**ABOUT THIS EXERCISE:** Which lines in the records below hold the word "dólares"? Copy each of them.

---- INPUT RECORDS

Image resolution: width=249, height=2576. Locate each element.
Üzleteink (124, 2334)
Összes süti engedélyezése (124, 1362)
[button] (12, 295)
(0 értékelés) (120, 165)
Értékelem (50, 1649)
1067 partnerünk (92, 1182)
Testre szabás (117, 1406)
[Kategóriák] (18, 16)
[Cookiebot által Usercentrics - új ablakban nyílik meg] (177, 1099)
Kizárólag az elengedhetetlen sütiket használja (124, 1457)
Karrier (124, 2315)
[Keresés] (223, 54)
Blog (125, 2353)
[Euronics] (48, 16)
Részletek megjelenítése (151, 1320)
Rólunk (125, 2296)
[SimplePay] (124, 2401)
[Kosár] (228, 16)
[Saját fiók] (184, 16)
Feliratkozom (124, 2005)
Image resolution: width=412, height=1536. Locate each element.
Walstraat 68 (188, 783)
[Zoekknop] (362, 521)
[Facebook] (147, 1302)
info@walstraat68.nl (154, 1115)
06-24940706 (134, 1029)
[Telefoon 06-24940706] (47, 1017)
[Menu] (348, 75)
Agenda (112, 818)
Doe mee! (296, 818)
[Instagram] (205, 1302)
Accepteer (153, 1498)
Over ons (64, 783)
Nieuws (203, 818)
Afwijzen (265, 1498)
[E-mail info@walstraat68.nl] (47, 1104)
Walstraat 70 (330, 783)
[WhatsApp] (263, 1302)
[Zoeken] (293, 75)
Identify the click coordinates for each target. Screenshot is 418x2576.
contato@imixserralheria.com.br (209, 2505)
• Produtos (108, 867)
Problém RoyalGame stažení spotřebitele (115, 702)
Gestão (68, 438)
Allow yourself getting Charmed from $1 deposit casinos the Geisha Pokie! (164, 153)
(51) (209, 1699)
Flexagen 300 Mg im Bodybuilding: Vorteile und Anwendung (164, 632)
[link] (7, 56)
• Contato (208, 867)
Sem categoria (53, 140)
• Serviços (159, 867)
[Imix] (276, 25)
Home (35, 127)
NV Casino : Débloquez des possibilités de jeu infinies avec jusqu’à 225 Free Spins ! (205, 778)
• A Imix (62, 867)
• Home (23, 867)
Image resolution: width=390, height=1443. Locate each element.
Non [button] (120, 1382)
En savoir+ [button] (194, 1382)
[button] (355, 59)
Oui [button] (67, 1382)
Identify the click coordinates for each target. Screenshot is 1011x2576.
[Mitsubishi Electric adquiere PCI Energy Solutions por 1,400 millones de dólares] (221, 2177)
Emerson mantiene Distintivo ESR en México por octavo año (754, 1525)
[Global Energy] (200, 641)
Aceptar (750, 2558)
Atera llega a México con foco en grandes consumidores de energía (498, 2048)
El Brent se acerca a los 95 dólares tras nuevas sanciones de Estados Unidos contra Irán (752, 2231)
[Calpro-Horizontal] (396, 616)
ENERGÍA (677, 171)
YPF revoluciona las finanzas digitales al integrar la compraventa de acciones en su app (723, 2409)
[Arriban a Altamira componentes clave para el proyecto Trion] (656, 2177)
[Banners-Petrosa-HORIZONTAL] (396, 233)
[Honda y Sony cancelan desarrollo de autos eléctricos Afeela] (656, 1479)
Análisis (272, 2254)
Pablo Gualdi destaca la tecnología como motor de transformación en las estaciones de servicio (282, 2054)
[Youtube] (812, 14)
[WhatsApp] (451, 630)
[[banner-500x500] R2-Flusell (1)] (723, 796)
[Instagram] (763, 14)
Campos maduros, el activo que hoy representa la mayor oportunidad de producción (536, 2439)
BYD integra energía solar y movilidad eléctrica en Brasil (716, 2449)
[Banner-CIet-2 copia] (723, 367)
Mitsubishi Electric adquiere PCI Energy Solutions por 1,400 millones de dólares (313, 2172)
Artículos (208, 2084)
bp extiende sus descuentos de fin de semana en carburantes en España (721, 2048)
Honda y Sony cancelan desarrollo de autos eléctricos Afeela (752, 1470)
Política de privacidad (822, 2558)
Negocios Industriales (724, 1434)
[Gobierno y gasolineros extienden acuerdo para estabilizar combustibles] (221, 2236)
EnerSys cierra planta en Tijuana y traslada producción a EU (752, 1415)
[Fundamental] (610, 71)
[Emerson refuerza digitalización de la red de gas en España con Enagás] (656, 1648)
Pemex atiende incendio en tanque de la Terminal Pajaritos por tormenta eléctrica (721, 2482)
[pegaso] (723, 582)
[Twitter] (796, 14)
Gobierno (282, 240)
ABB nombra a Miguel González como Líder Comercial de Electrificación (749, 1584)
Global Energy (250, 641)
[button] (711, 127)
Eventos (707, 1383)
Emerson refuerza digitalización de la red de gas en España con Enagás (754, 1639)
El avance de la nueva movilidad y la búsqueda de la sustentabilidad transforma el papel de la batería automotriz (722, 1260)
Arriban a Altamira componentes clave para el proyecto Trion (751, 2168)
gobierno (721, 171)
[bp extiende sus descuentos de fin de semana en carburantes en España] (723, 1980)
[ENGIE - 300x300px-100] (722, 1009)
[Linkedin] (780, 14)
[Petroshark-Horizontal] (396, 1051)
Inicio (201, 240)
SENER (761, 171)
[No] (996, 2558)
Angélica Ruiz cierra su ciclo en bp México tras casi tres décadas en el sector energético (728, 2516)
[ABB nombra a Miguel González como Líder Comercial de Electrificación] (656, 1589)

--------

**RESULT:**
[Mitsubishi Electric adquiere PCI Energy Solutions por 1,400 millones de dólares] (221, 2177)
El Brent se acerca a los 95 dólares tras nuevas sanciones de Estados Unidos contra Irán (752, 2231)
Mitsubishi Electric adquiere PCI Energy Solutions por 1,400 millones de dólares (313, 2172)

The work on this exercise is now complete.